La chaîne W9 (du groupe M6 et bientôt TF1) avait programmé une nouvelle rediffusion d’un film de Georges Lautner, Le Pacha. Un film policier qui vaut surtout par les dialogues de Michel Audiard, plus que par la prestation de Jean Gabin.

On peut se demander si les programmateurs du groupe avaient prémédité le choix d’un film qui a une résonnance particulière dans la situation d’aujourd’hui et qui avait eu des démêlés avec les censeurs du gouvernement de Georges Pompidou à sa sortie en 1968, à savoir le ministre de l’intérieur, Christian Fouchet, son secrétaire d’Etat, André Bord, et le ministre de l’information, Goerges Gorse.

Il était reproché à Lautner d’avoir montré des violences policières. Jean Gabin en commissaire divisionnaire n’hésitant pas à tabasser très violemment et gratuitement un patron de bar d’origine nord-africaine et à faire vider les clients par ses subordonnés sans ménagement. Lautner avait dû revoir son montage et supprimer plusieurs coups de Gabin.

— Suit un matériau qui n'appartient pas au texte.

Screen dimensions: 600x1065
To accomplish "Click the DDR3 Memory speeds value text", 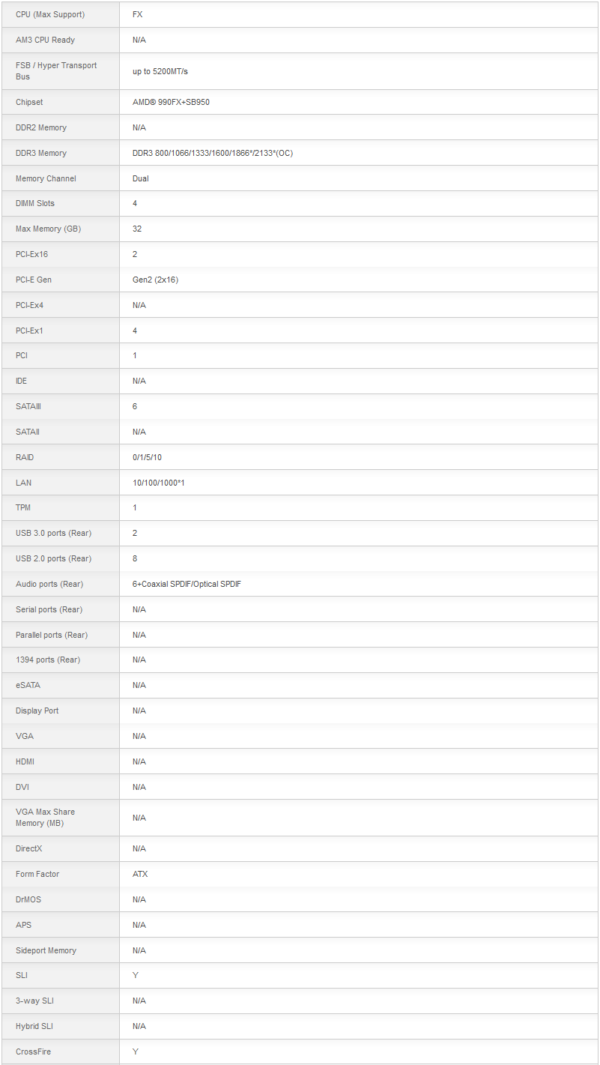I will [213, 153].
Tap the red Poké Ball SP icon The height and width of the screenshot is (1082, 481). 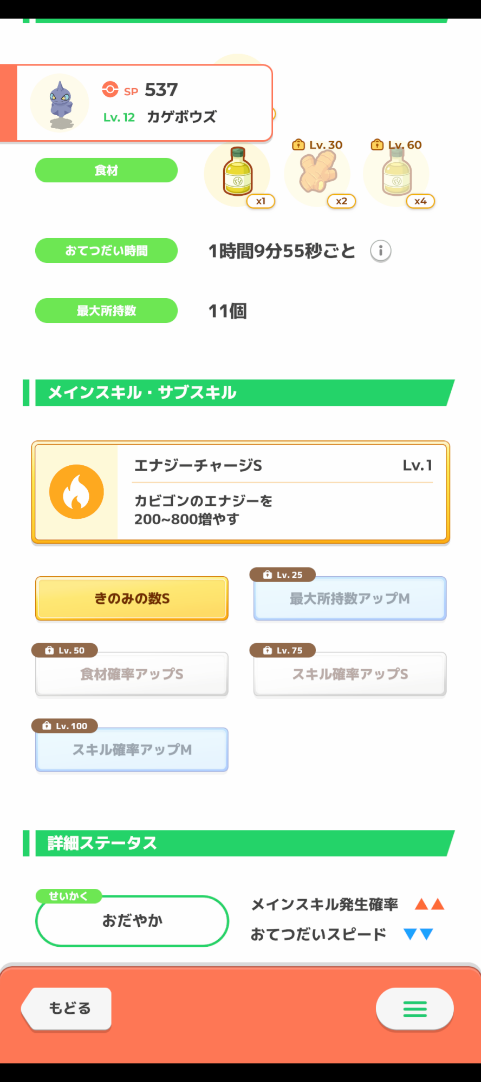pos(110,89)

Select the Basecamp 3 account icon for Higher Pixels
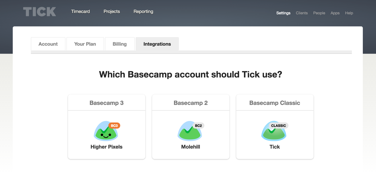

En revanche, il avait réussi à sauver une réplique éclairante de Gabin au directeur de la police (Louis Seigner) : « Moi, les peaux-rouges, je vais plus les envoyer devant les jurés de la Seine. Plus de non-lieu, ni de remise de peine : je vais organiser la Saint-Barthélémy du mitan. » Il faut entendre dans les dialogues d’Audiard : je vais organiser l’affrontement entre gangs du grand banditisme qui finiront par se tuer entre eux ; ainsi le milieu (le mitan en occitan) sera éradiqué. La justice était déjà la cible des flics !

Son stratagème réussira et il tuera lui-même le chef de gang (André Pousse) plutôt que de l’interpeller ! A la grande surprise d’un simple flic qui s’en était étonné.

Toute ressemblance avec la situation actuelle est forcément fortuite, Lautner et Audiard n’avaient pas de don divinatoire. Tout rappel des violences policières, notamment envers les immigrés, est lui aussi fortuit. Mais les deux sont bienvenus : le comportement de la police est de tous les temps.

Une chanson de Serge Gainsbourg, présente dans le film et qui avait pour titre Requiem pour un con, avaitégalementété interdite à la radio. On lui reprochait sa violence !

Le truculent Audiard avait inséré dans ses dialogues une phrase devenue culte prononcée par Gabin, adressée à un subordonné : « Je pense que quand on mettra les cons sur orbite, t’as pas fini de tourner. » La formule est belle ; elle peut resservir aujourd’hui, en pensant à beaucoup de personnes et même à des ministres.